Halfway through Underground I had almost screamed ‘STOP!‘. At the end I felt too worn out to applaud. But one day later I thought: wait a minute, was it really thát bad? And I found myself thinking again about Johan Simon’s new play for NTGent & Theater Antigone, based on Elfriede Jelinek’s Die Kontrakte des Kaufmanns.
That it was a struggle. Basically, that’s what made that really tiresome play Underground still interesting for me. A theatre director trying to make the best of a play that isn’t really a play. Actors fighting to get those words and sentences across, knowing that they are tiring the audience with all their tedious repetitions. Sometimes acting completely over the top, sometimes suddenly finding the right tone. Some of them never really knowing what to do.
Yes, Die Kontrakte Des Kaufmanns, from Nobel Prize winning-author Elfriede Jelinek, is quite something. It was written at the beginning of last year’s credit crunch and financial meltdown, and can, with hindsight, be considered to be quite prophetic. It’s not really a play, but more of a pamphlet, using lots of literary tricks and effects (you’ll find the interesting notes – in Dutch - of the play’s translator here). One of the problems, for a theatre audience, is that it’s filled with easy statements, clichés and endless repetitions.
Yes, those banks were greedy. And they will be greedy again. Yes, we’re all guilty and stupid, because everybody was believing in the powers of that financial system: in the end we were all going to be rich. After having heard those ideas for the umpteenth time during Underground, you really start thinking about going home. Especially because most of the time the actors feel the need to scream their lines.

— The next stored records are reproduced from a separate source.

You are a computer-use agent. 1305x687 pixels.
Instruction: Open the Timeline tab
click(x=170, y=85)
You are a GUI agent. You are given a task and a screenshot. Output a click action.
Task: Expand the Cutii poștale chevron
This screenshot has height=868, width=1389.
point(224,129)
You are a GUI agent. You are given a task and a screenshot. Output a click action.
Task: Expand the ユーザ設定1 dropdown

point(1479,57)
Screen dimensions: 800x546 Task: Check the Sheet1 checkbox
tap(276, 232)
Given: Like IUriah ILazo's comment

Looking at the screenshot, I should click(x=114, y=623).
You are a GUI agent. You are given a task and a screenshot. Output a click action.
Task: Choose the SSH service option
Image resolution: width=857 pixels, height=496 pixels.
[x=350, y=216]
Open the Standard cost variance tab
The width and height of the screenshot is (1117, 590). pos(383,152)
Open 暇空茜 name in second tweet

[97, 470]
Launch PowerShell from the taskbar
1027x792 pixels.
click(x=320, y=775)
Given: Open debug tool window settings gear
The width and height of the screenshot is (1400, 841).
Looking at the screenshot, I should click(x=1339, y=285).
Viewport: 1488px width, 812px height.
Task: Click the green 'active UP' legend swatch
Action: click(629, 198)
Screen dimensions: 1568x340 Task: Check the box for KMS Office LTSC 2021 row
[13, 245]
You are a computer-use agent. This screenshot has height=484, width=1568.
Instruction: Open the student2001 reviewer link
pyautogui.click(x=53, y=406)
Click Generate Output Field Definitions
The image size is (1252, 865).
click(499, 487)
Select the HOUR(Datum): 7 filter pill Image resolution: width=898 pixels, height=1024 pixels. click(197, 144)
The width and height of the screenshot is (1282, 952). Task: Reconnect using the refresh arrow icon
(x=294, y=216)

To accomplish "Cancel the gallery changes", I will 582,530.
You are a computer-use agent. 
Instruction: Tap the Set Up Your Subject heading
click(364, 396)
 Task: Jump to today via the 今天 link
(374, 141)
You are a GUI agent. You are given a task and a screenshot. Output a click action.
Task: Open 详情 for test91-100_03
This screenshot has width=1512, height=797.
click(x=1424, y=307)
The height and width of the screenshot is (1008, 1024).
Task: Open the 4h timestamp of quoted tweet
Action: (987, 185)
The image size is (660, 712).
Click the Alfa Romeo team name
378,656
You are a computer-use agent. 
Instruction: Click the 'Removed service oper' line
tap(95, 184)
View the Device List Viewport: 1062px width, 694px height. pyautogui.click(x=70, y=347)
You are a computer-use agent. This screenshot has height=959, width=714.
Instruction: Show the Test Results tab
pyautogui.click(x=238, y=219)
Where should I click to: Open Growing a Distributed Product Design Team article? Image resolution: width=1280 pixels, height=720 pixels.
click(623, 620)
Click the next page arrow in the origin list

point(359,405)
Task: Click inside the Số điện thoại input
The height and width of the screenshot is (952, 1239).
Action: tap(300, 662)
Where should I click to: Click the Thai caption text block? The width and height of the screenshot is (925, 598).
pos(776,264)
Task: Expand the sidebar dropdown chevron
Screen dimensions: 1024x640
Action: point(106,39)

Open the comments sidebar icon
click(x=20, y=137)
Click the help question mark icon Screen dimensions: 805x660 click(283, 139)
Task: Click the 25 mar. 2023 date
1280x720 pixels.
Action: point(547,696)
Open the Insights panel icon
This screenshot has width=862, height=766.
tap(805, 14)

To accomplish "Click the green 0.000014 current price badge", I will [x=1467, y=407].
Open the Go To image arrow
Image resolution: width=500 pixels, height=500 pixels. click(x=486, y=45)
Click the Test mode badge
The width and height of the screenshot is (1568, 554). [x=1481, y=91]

So you start thinking about the rest. You start looking at Simons’ tricks. At the things he does to try and make an ‘enjoyable’ play out of all this. A giant vault and a swimming pool on stage. Musical interludes: Bob Dylan, Radiohead, Edelweiss. His references to Belgium: somebody wearing a mask of ex-prime minister Yves Leterme; the audience being able to throw shoes at the actors, thereby referring to a tumultuous Fortis-shareholders meeting.
And you start to notice different scenes. The stupid investors. The bankers. The father who murdered his family out of shame. You find yourself looking at those costumes and wondering why you are seeing hillbillies, U2-fans, rappers and scarcely clad bitches. One day later I read how costume designer Dorothée Curio wanted to put groups of people on stage, thereby reflecting Jelineks text. And I found it interesting to read how she based her costumes on James Mollison’s book The disciplines (photo gallery here), for which he photographed music fans copying the dress code of their idols.
Get my drift? Start to see the struggle? Yes, Underground is a failure, but somehow it’s an interesting one. It’s theatre, staggering, rummaging, crunching.